# EDH card pair prediction

1. build train / test / dev data set
    1. get EDH card pair recommendations from edhrec.com. these have prediction value 1
    1. generate false pairs (prediction value 0) by randomly generating pairs
    1. split, stratifying on card color identity, card type, rarity.
    1. convert cards into sentences
1. fine-tune
    1. load pre-trained bert model on prediction task "card a, card b --> {yes,no} was edh rec
1. make deck predictions for one of my existing decks

In [None]:
# !pip install datasets transformers

In [None]:
import csv
import itertools
import os
from glob import glob

import datasets
import matplotlib.pyplot as plt
import numpy as np
import pandas as pd
from datasets import load_dataset, load_from_disk
from sklearn.model_selection import train_test_split
from tqdm.notebook import tqdm
from transformers import (BertConfig, BertTokenizerFast,
                          BertForNextSentencePrediction,
                          DataCollatorWithPadding,
                          PreTrainedModel, PreTrainedTokenizerFast,
                          Trainer, TrainingArguments, )

In [None]:
%matplotlib inline

## build train / test / dev data set

### get EDH card pair recommendations from edhrec.com

these will have prediction value 1

if we just ran with this, how many total pairs could we generate this way? basically, for every card in deck X, every other card is a valid pair. that's:

at first I was going to say no way, buuuuuut it's actually not terrible... we want big data, after all

we would need to generate about 32 min negative labels if that were the dataset we were interested in

### get all cards from mtgjson

to generate false pairs we will randomly select from all cards. about 65% of all MTG cards are referenced on edhrec, but the rest are also, presumably, good choices for 0 labels

we can eventually use this dataframe to create a generator of true card pairs off of a single card anchor

### split, stratifying on card color identity, card type, rarity.

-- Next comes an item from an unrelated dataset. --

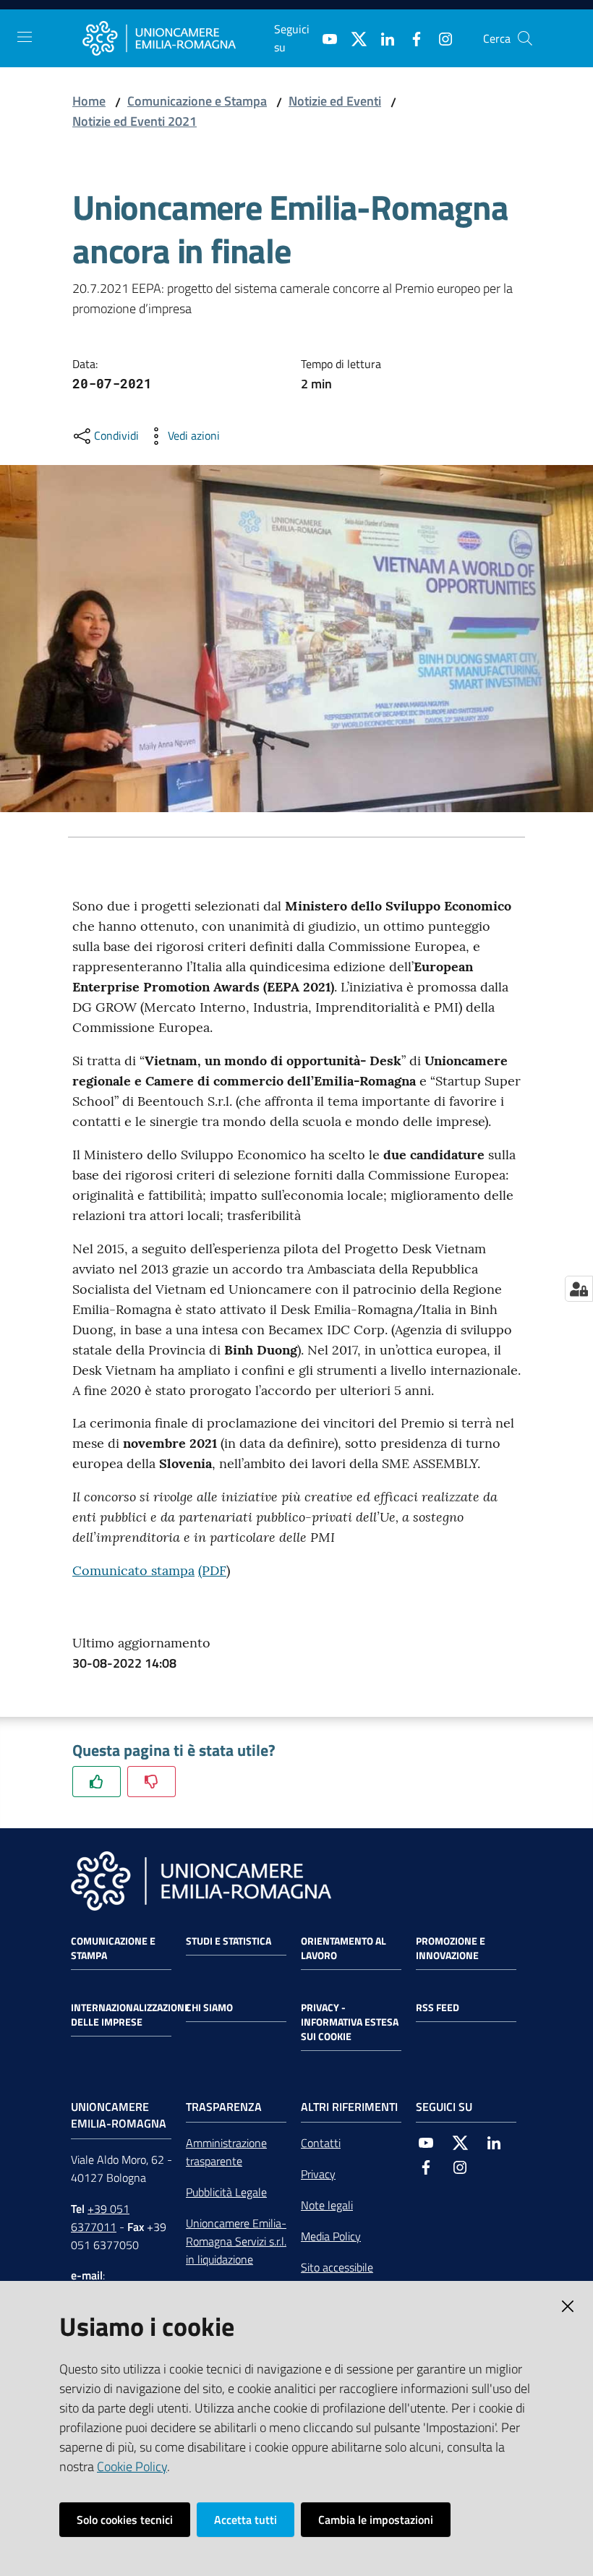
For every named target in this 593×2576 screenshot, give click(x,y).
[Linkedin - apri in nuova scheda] (381, 37)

we will split on cards. this is actually tricky, right? it would be easy if we could just do a 95/5/5 and then there was enough pairing between 5s and other 5s to build an entire test / val set, but I actually suspect we might have a problem fielding that many extra records. oh well, I guess we'll tell in due time

since we want to stratify on so many things, and we have a 2/3s chance of any card being in the true label, I actually think fully random sampling is approporiate. we can look at the breakdown of that by other features if we need to

### convert cards into sentences

let's just go with this, see how it works out

### create a `huggingface` `datasets`

following along with the relatively simple example [here](https://github.com/huggingface/datasets/blob/master/datasets/squad/squad.py)

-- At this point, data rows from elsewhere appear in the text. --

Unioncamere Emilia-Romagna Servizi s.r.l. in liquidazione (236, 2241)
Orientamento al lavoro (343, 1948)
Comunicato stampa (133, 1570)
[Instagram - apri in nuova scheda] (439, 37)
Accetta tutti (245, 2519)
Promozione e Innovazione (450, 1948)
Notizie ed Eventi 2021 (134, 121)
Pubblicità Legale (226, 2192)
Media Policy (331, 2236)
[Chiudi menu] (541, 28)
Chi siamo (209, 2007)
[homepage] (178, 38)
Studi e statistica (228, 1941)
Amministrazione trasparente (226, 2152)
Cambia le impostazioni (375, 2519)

#### custom dataset loader?

meh let's try the `csv` loader first

#### `csv` loader

generate `csv`s the same way we were doing `parquet` (see appendix) and load those as datasets

#### loading csvs, shuffling, tokenizing, etc datasets now

+ tokenizing from [here](https://huggingface.co/docs/datasets/processing.html#processing-data-in-batches)

## fine-tune

## double-checking our trained model

next steps

+ what do our false positives look like
+ what is the separation like for "cards that have been on edhrec" vs. "cards that havent
    + i.e. do we just predict "both cards have been on EDHREC"?
    + did we create a dataset that is just (edhrec cards, either type)? I thought we were making (either type, either type)
+ what is the sorted list of recommendations given an existing deck

why are these all only edhrec cards? I thought I was generating pairs from both sides?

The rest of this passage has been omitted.